Document parsing Python package supporting PDF and image parsing using Infinity-Parser2-Pro model.

These details have not been verified by PyPI

Project links

Homepage

Project description

Infinity-Parser2

Infinity-Parser2 is a document parsing tool powered by the Infinity-Parser2-Pro model. It converts PDF files and images (PNG, JPG, WEBP) into structured Markdown or JSON with layout information.

Quick Start

Installation

Pre-requisites

# Install PyTorch (CUDA). Find the proper version on the [official site](https://pytorch.org/get-started/previous-versions) based on your CUDA version.
pip install torch==2.10.0 torchvision==0.25.0 torchaudio==2.10.0 --index-url https://download.pytorch.org/whl/cu128

# Install FlashAttention (required for NVIDIA GPUs).
# This command builds flash-attn from source, which can take 10 to 30 minutes.
pip install flash-attn==2.8.3 --no-build-isolation
# For Hopper GPUs (e.g. H100, H800), we recommend FlashAttention-3 instead. See the [official guide](https://github.com/Dao-AILab/flash-attention).

# Install vLLM
# NOTE: you may need to run the command below to resolve triton and numpy conflicts before installing vllm.
# pip uninstall -y pytorch-triton opencv-python opencv-python-headless numpy && rm -rf "$(python -c 'import site; print(site.getsitepackages()[0])')/cv2"
pip install vllm==0.17.1

Install infinity_parser2

# From PyPI
pip install infinity_parser2

# From source
git clone https://github.com/infly-ai/INF-MLLM.git
cd INF-MLLM/Infinity-Parser2
pip install -e .

Usage

Command Line

The parser command is the fastest way to get started.

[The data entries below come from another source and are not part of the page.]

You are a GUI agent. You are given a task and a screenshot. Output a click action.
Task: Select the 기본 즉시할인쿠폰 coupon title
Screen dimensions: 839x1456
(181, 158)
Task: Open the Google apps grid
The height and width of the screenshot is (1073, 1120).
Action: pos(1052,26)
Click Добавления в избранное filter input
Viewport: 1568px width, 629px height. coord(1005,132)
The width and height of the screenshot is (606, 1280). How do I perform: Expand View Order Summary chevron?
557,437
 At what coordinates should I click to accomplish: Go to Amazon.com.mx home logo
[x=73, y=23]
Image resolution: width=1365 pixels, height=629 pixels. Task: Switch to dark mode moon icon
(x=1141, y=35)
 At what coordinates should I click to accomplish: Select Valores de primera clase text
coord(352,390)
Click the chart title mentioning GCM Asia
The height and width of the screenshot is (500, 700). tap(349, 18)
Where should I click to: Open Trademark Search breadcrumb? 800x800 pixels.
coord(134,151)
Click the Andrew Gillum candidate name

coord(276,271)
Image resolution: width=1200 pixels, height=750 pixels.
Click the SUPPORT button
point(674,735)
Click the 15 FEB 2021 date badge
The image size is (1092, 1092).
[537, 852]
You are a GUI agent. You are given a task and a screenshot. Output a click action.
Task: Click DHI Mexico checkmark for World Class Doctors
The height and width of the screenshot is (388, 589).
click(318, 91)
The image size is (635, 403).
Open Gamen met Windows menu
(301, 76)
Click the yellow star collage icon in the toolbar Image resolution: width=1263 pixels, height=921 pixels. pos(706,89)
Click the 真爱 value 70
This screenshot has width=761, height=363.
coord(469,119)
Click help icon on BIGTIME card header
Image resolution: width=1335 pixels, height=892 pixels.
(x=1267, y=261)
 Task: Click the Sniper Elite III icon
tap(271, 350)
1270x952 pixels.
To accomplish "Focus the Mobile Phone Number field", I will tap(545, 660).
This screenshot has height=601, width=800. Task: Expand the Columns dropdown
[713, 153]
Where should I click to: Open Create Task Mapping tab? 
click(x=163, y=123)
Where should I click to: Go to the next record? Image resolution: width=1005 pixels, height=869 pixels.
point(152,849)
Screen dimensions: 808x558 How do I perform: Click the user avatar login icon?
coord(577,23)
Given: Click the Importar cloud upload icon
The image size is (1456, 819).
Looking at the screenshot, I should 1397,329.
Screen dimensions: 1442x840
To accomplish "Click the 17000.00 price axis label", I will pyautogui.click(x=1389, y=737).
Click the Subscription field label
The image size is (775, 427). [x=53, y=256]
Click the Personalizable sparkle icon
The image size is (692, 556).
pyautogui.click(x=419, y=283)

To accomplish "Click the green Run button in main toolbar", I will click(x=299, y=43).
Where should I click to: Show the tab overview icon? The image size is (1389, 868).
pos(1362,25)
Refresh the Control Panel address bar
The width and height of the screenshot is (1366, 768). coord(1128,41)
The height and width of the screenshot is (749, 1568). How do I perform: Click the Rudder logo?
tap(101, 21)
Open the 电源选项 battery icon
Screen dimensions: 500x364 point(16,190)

# Parse a PDF (outputs Markdown by default)
parser demo_data/demo.pdf

# Parse an image
parser demo_data/demo.png

# Batch parse multiple files
parser demo_data/demo.pdf demo_data/demo.png -o ./output

# Parse an entire directory
parser demo_data -o ./output

# Output raw JSON with layout bboxes
parser demo_data/demo.pdf --output-format json

# Convert to Markdown directly
parser demo_data/demo.png --task doc2md

# View all options
parser --help

Python API

from infinity_parser2 import InfinityParser2

parser = InfinityParser2()

# Parse a single file (returns Markdown)
result = parser.parse("demo_data/demo.pdf")
print(result)

# Parse multiple files (returns list)
results = parser.parse(["demo_data/demo.pdf", "demo_data/demo.png"])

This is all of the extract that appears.